Comment by jnd-cz
2 days ago
I looked up the Libet experiment:
"Implications
The experiment raised significant questions about free will and determinism. While it suggested that unconscious brain activity precedes conscious decision-making, Libet argued that this does not negate free will, as individuals can still choose to suppress actions initiated by unconscious processes."
It's been repeated a huge number of time since, and widely debated. When Libet first did the experiment it was only like 200ms before the mind become consciously aware of the decision. More recent studies have shown they can predict actions up to 7-10 seconds before the subject is aware of having made a decision.
It's pretty hard to argue that you're really "free" to make a different decision if your body knew which you would choose 7 seconds before you became aware of it.
I mean, those long term predictions were only something like 60% accurate, but still, the preponderance of evidence says that those decisions are deterministic and we keep finding new ways to predict the outcome sooner and with higher accuracy.
https://pubmed.ncbi.nlm.nih.gov/18408715/
"I conducted an experiment where I instructed experienced drivers to follow a path in a parking lot laid out with traffic cones, and found that we were able to predict the trajectory of the car with greater than 60% accuracy. Therefore drivers do not have free will to just dodge the cones and drive arbitrarily from the start to the finish."
Clearly, that conclusion would be patently absurd to draw from that experiment. There are so many expectation and observation effects that go into the very setup from the beginning. Humans generally follow directions, particularly when a guy in a labcoat is giving them.
> At some point, when they felt the urge to do so, they were to freely decide between one of two buttons, operated by the left and right index fingers, and press it immediately. [0]
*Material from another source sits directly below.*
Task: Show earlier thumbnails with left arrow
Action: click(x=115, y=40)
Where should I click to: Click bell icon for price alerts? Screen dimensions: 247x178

Wow. TWO whole choices to choose from! Human minds tend to pre-think their choice between one of two fingers to wiggle, therefore free will doesn't exist.
> It's pretty hard to argue that you're really "free" to make a different decision if your body knew which you would choose 7 seconds before you became aware of it.
To really spell it out since the analogy/satire may be lost: You're free to refrain from pressing either button during the prompt. You're free to press both buttons at the same time. You're free to mash them rapidly and randomly throughout the whole experiment. You're free to walk into the fMRI room with a bag full of steel BB's and cause days of downtime and thousands of dollars in damage. Folks generally don't do those things because of conditioning.
[0] - http://behavioralhealth2000.com/wp-content/uploads/2017/10/U...
If that were the only evidence I might agree that alternative explanations are as likely, but I cited only one of many studies that show similar outcomes. There are loads of other studies done with entirely different methodologies that indicate most human introspection is mostly better described as post hoc confabulism. That is to say, we don't use reason to make decisions so much as we make decisions, and then justify them with reasons. Nisbet and Wilson were showing it experimentally as far back as the late 70's. [0] It's been confirmed in different forms hundreds of times since.
Certainly we can come up with some alternative theories (like "free will") to explain it all away, but the simplest (therefore most likely correct) answer is just that we're basically statistical state machines and are as deterministic as a similar computational system.
To be clear, I'm not saying that metacognition doesn't exist. Just that I've never seen any reason to believe it's very different from current thinking models that just feed an output back in as another input.